Deconvolutional layers:
https://towardsdatascience.com/transpose-convolution-77818e55a123

Why Don’t We Use Supervised Methods to Detect Anomalies?

If we want to treat the problem as a binary classification problem, we need labeled data and in this case, collecting labeled data is hard because of the following reasons:

  1. Abnormal events are challenging to obtain due to their rarity.
  2. There is a massive variety of abnormal events, and manually detecting and labeling such events is a difficult task that requires much manpower.

The above reasons promoted the need to use unsupervised or semi-supervised methods like dictionary learning, Spatio-temporal features, and autoencoders. Unlike supervised methods, these methods only require unlabeled video footages that contain little or no abnormal events that are easy to obtain in real-world applications.

Autoencoders

Autoencoders are neural networks that are trained to reconstruct the input. The autoencoder consists of two parts:

  1. The encoder: Capable of learning efficient representations of the input data (x) called the encoding f(x). The last layer of the encoder is called the bottleneck, which contains the input representation f(x).
  2. The decoder: produces a reconstruction of the input data r = g(f(x)) using the encoding in the bottleneck.

The Approach

It is all about the reconstruction error.
We use an autoencoder to learn regularity in video sequences.
The intuition is that the trained autoencoder will reconstruct regular video sequences with low error but will not accurately reconstruct motions in irregular video sequences.

Getting Dirty With Data

We will use the UCSD anomaly detection dataset, which contains videos acquired with a camera mounted at an elevation, overlooking a pedestrian walkway. In normal settings, these videos contain only pedestrians.

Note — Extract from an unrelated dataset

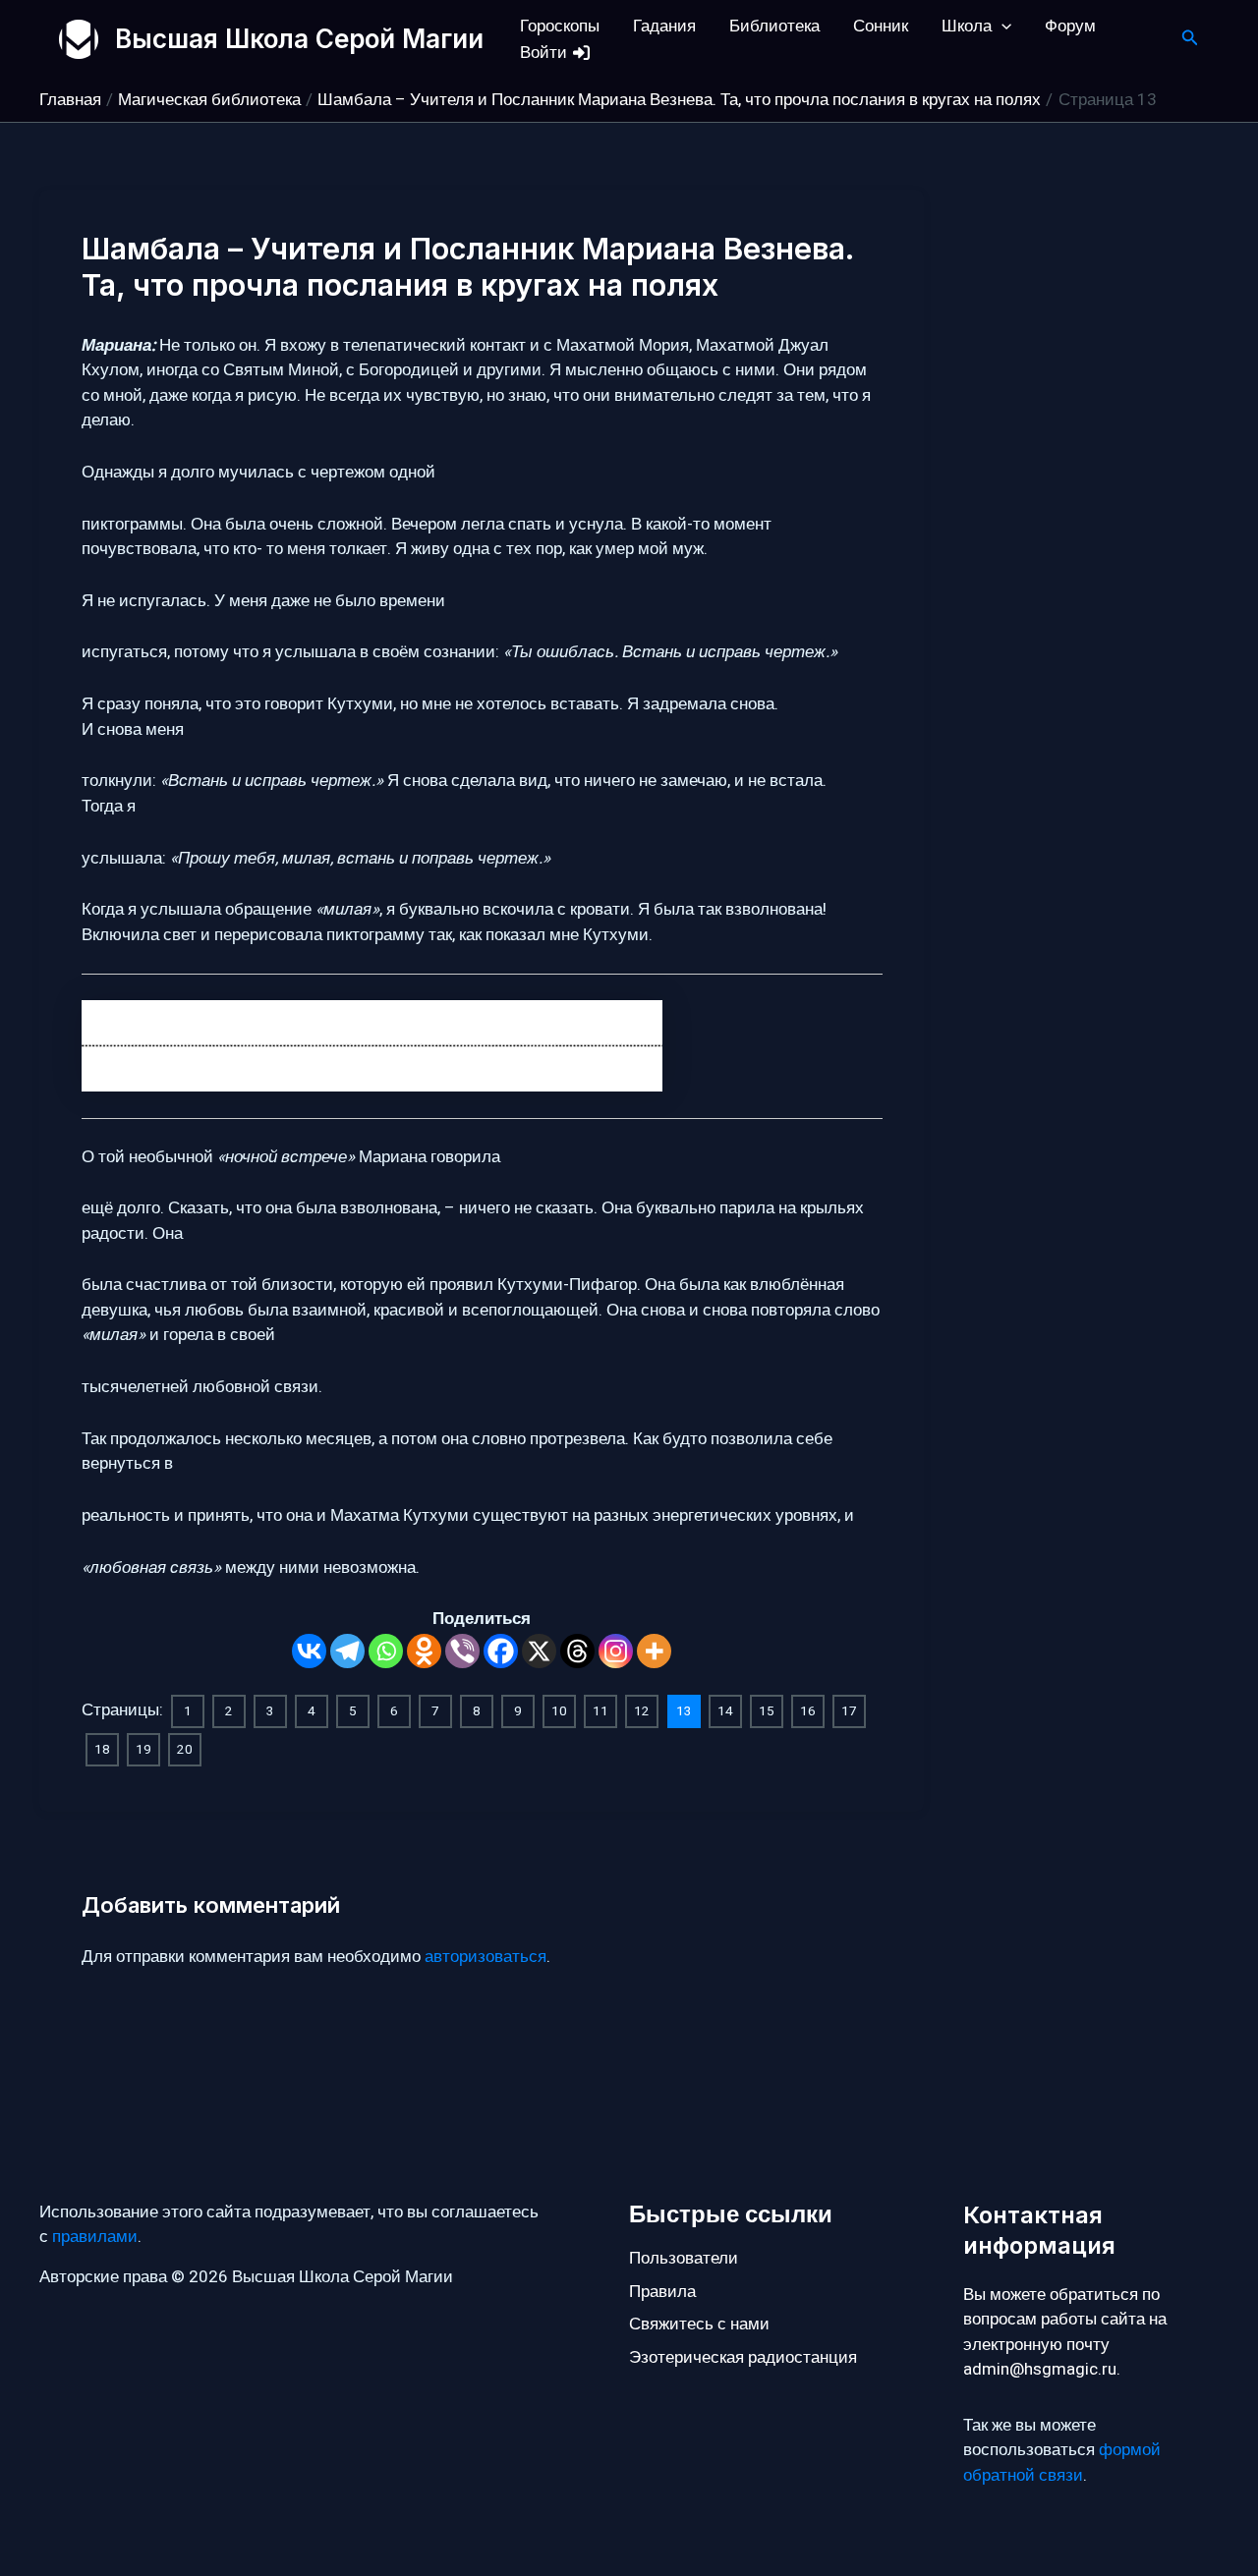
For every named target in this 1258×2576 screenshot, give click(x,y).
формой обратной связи (1062, 2462)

Abnormal events are due to either:

  1. Non-pedestrian entities in the walkway, like bikers, skaters, and small carts.
  2. Unusual pedestrian motion patterns like people walking across a walkway or at the grass surrounding it.

The UCSD dataset consists of two parts, ped1 and ped2. We will use the ped1 part for training and testing.

Setting Up

Download the UCSD dataset and extract it into your current working directory or create a new notebook in Kaggle using this dataset.

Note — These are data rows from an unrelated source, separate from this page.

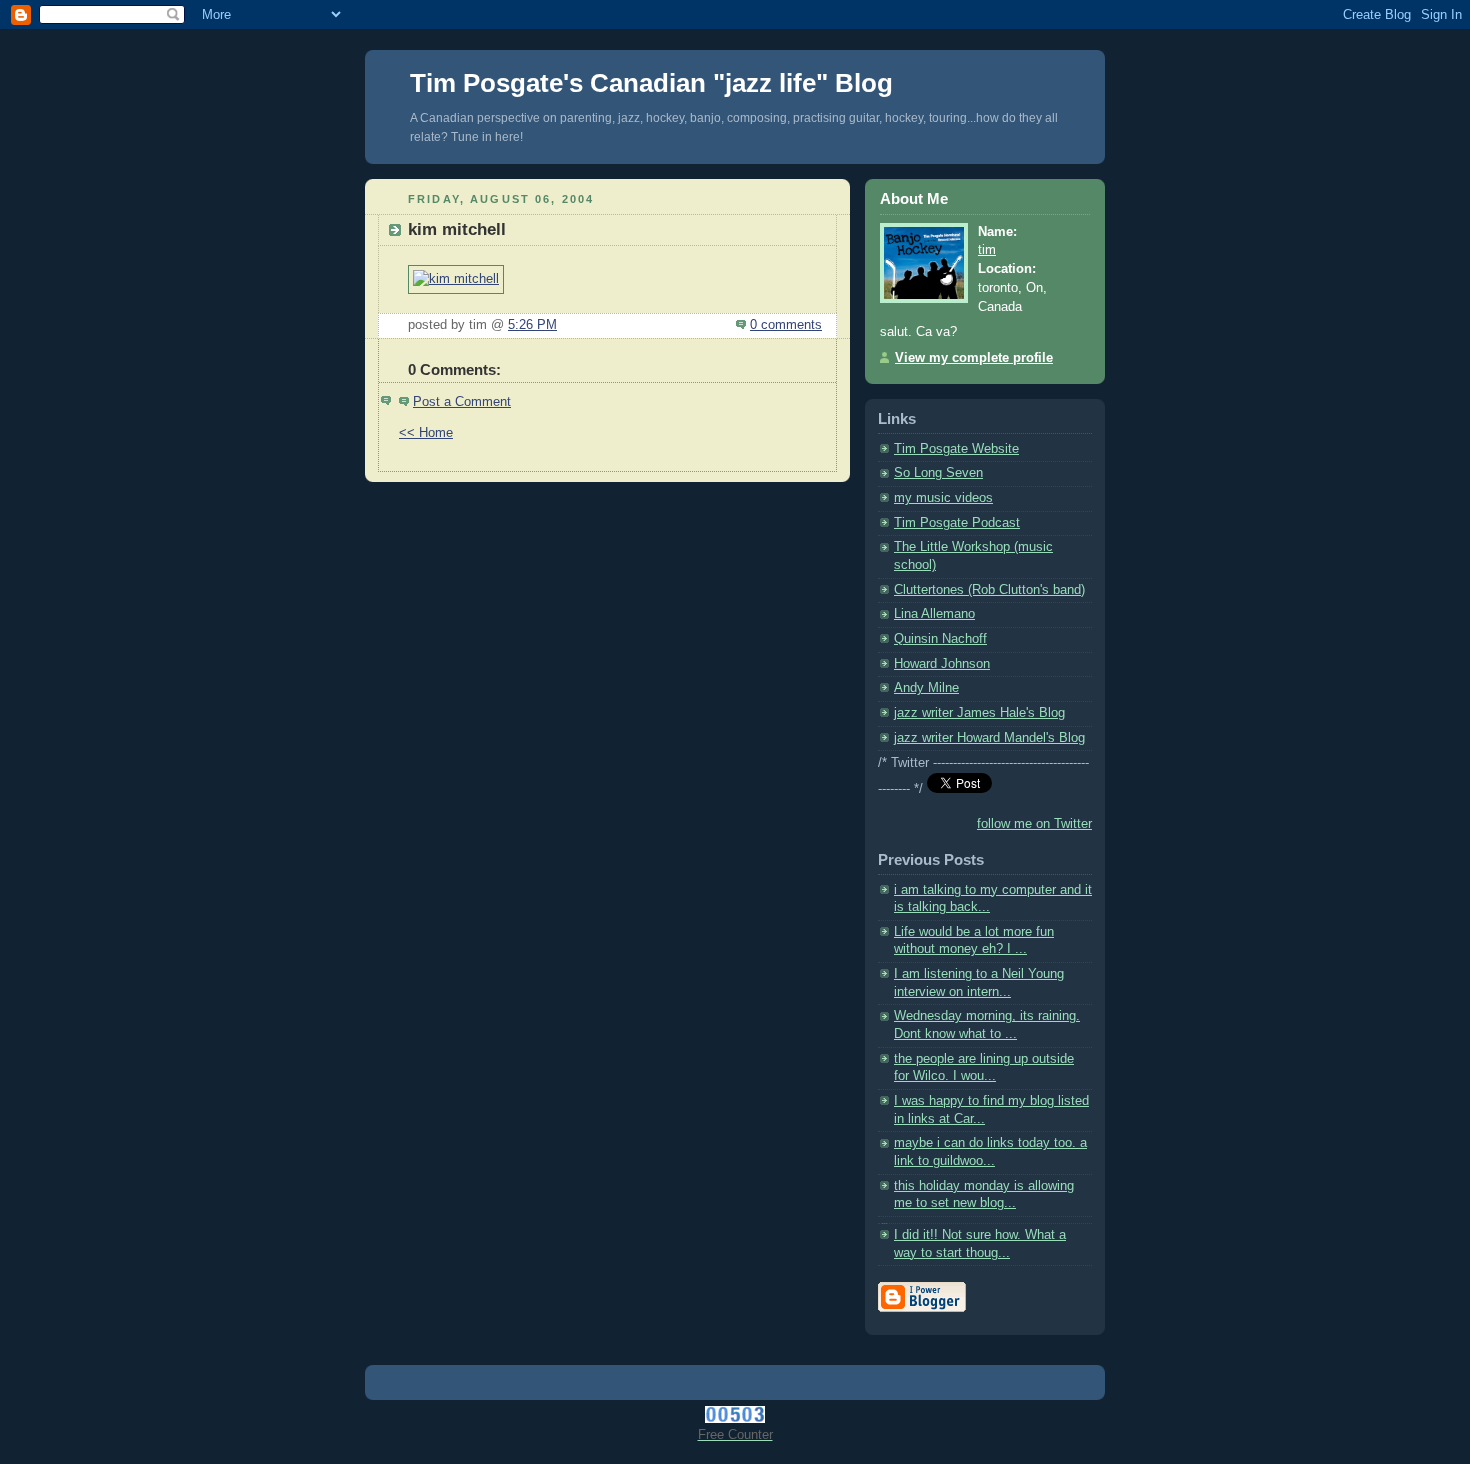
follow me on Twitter (1034, 824)
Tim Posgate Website (956, 449)
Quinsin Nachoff (940, 639)
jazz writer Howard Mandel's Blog (989, 738)
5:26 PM (532, 325)
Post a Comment (462, 402)
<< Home (426, 433)
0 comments (786, 325)
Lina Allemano (934, 614)
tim (987, 250)
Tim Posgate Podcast (957, 523)
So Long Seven (938, 473)
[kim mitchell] (456, 279)
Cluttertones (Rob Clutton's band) (989, 590)
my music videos (943, 498)
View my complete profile (974, 358)
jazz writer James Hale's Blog (979, 713)
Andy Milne (926, 688)
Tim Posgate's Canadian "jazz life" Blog (651, 83)
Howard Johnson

Preparing The Training Set

The training set consists of sequences of regular video frames; the model will be trained to reconstruct these sequences. So, let’s get the data ready to feed our model by following these three steps:

  1. Divide the training video frames into temporal sequences, each of size 10 using the sliding window technique.
  2. Resize each frame to 256 × 256 to ensure that input images have the same resolution.
  3. Scale the pixels values between 0 and 1 by dividing each pixel by 256.

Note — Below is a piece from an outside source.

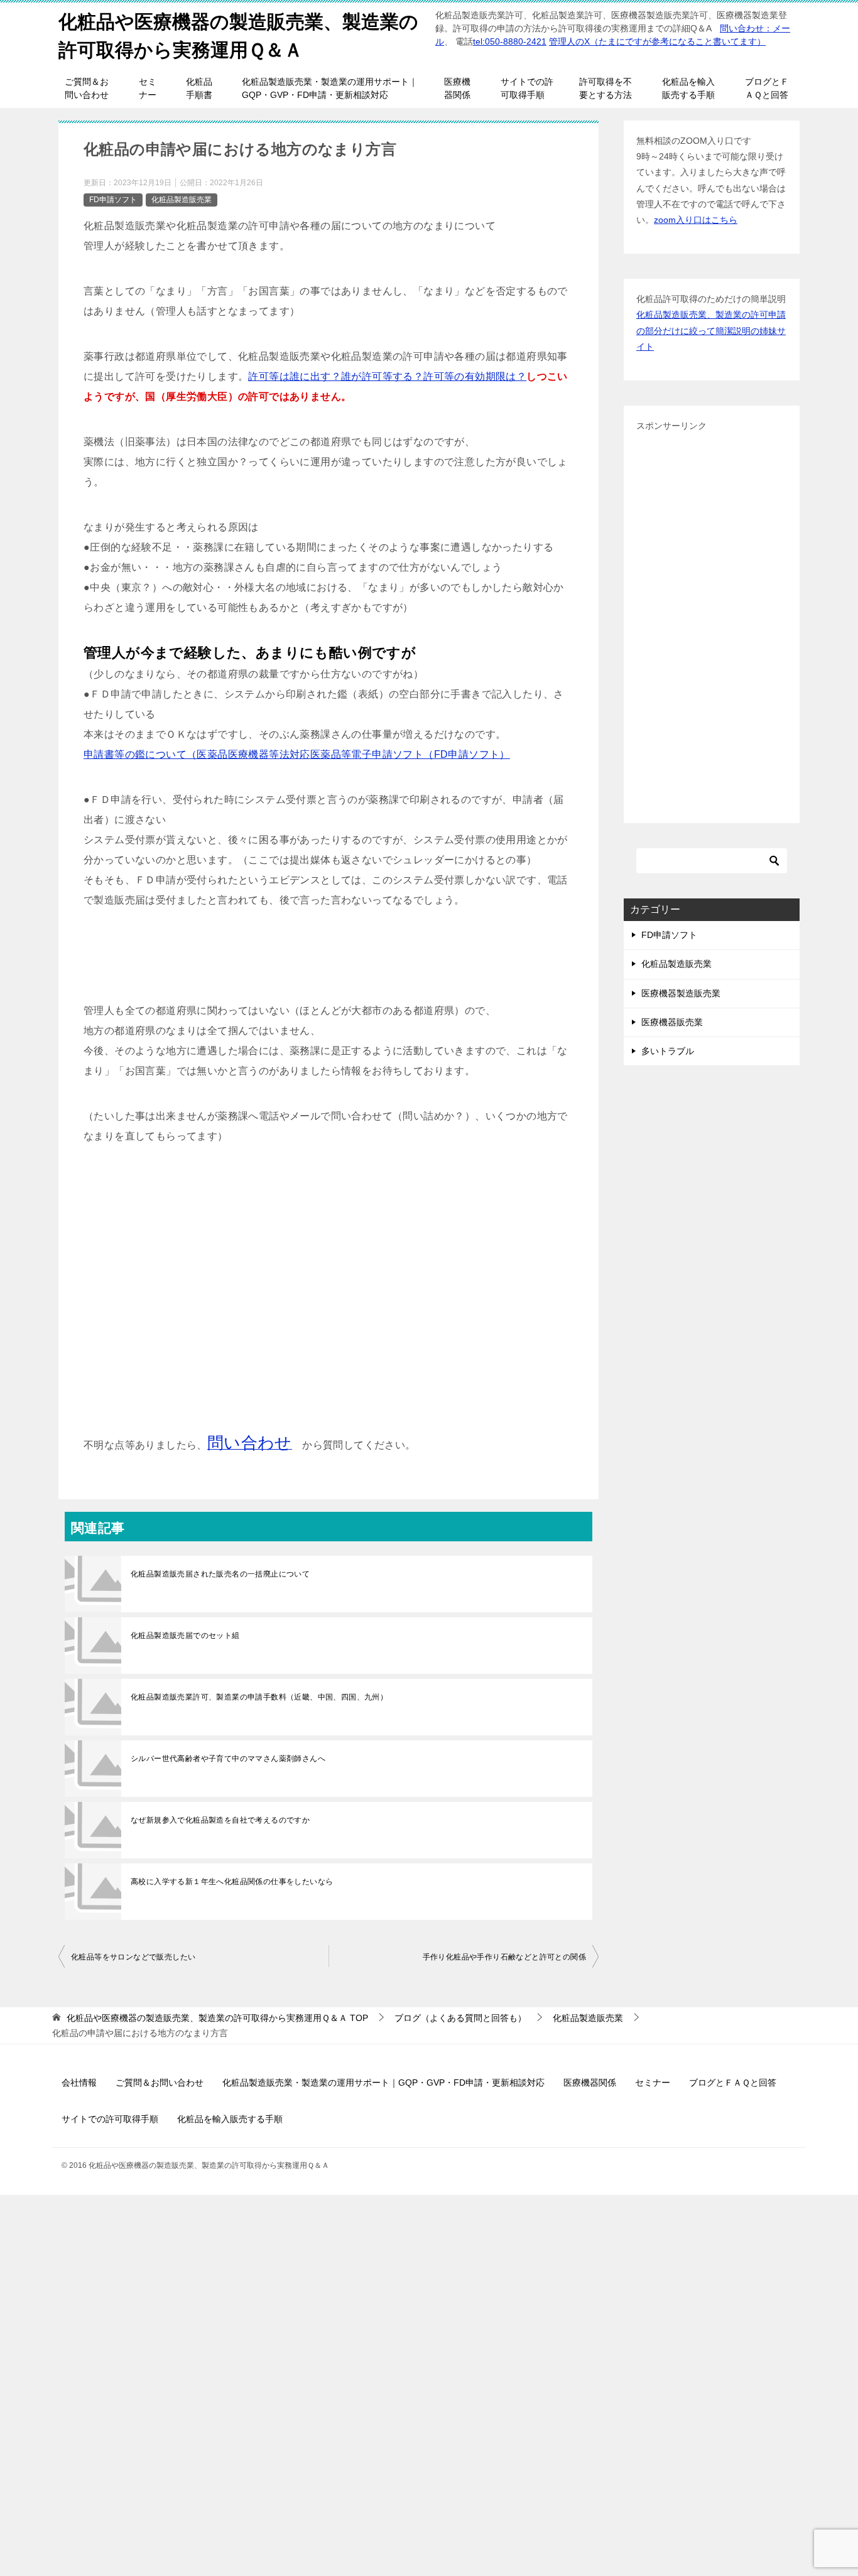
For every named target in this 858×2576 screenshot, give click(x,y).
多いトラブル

One last point is that since the number of parameters in this model is huge, we need a large amount of training data, so we perform data augmentation in the temporal dimension. To generate more training sequences, we concatenate frames with various skipping strides. For example, the first stride-1 sequence is made up of frames (1, 2, 3, 4, 5, 6, 7, 8, 9, 10), whereas the first stride-2 sequence consists of frames (1, 3, 5, 7, 9, 11, 13, 15, 17, 19).

Here is the code. Feel free to edit it to get more/fewer input sequences with various skipping strides, and see how the results change afterward.

Note: if you face memory error, decrease the number of training sequences or use Data Generator.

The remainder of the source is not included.